Conditional Probability
To illustrate the application of Bayesian analysis, consider the pedigrees shown in Figure 16-4. In Family A, the mother II-1 is an obligate carrier for the X-linked bleeding disorder hemophilia A because her father was affected. Her risk for transmitting the mutant factor VIII (F8) allele responsible for hemophilia A is 1 in 2, and the fact that she has already had four unaffected sons does not reduce this risk. Thus the risk that the consultand (III-5) is a carrier of a mutant F8 allele is 1 in 2 because she is the daughter of a known carrier.

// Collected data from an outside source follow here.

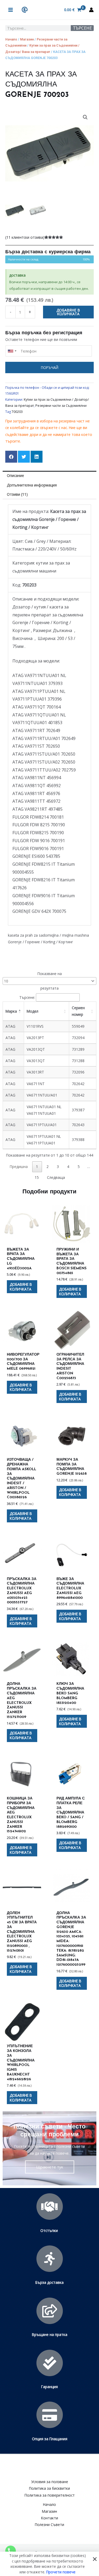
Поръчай (49, 367)
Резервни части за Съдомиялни (61, 405)
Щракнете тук (49, 2166)
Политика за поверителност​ (50, 2495)
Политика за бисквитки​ (49, 2488)
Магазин (27, 39)
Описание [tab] (15, 475)
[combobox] (12, 351)
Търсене (82, 28)
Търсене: (27, 997)
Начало (11, 39)
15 (37, 1177)
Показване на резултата (49, 980)
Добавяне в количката (68, 312)
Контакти (49, 2517)
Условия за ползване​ (49, 2481)
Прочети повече (61, 2571)
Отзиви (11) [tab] (17, 494)
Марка (11, 1011)
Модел (32, 1011)
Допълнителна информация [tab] (32, 485)
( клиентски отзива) (24, 237)
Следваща (56, 1177)
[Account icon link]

In Family B, however, the consultand’s mother (individual II-2) may or may not be a carrier, depending on whether she has inherited a mutant F8 allele from her mother, I-1. If III-5 were the only child of her mother, III-5’s risk for being a carrier would be 1 in 4, calculated as (her mother’s risk for being a carrier) × (her risk for inheriting the mutant allele from her mother). Short of testing III-5 directly for the mutant allele, we cannot tell whether she is a carrier. In this case, however, the fact that III-5 has four unaffected brothers is relevant because every time II-2 had a son, the chance that the son would be unaffected is only 1 in 2 if II-2 were a carrier, whereas it is a near certainty (probability = 1) that the son would be unaffected if II-2 were, in fact, not a carrier at all. With each son, II-2 has, in effect, tested her carrier status by placing herself at a 50% risk for having an affected son. To have four unaffected sons might suggest that maybe her mother is not a carrier. Bayesian analysis allows one to take this kind of indirect information into account in calculating whether II-2 is a carrier, thus modifying the consultand’s risk for being a carrier. In fact, as we show in the next section, her carrier risk is far lower than 50%.
Identify the Possible Scenarios
To translate this intuition into actual risk calculation, we use a Bayesian probability calculation. First, we list all possible alternative genotypes that may be present in the relevant individuals in the pedigree (Fig. 16-5). In this case, there are three scenarios, each reflecting a different combination of alternative genotypes:
A. II-2 is a carrier, but the consultand is not.
B. II-2 and the consultand are both carriers.
C. II-2 is not a carrier, which implies that the consultand could not be one either because there is no mutant allele to inherit.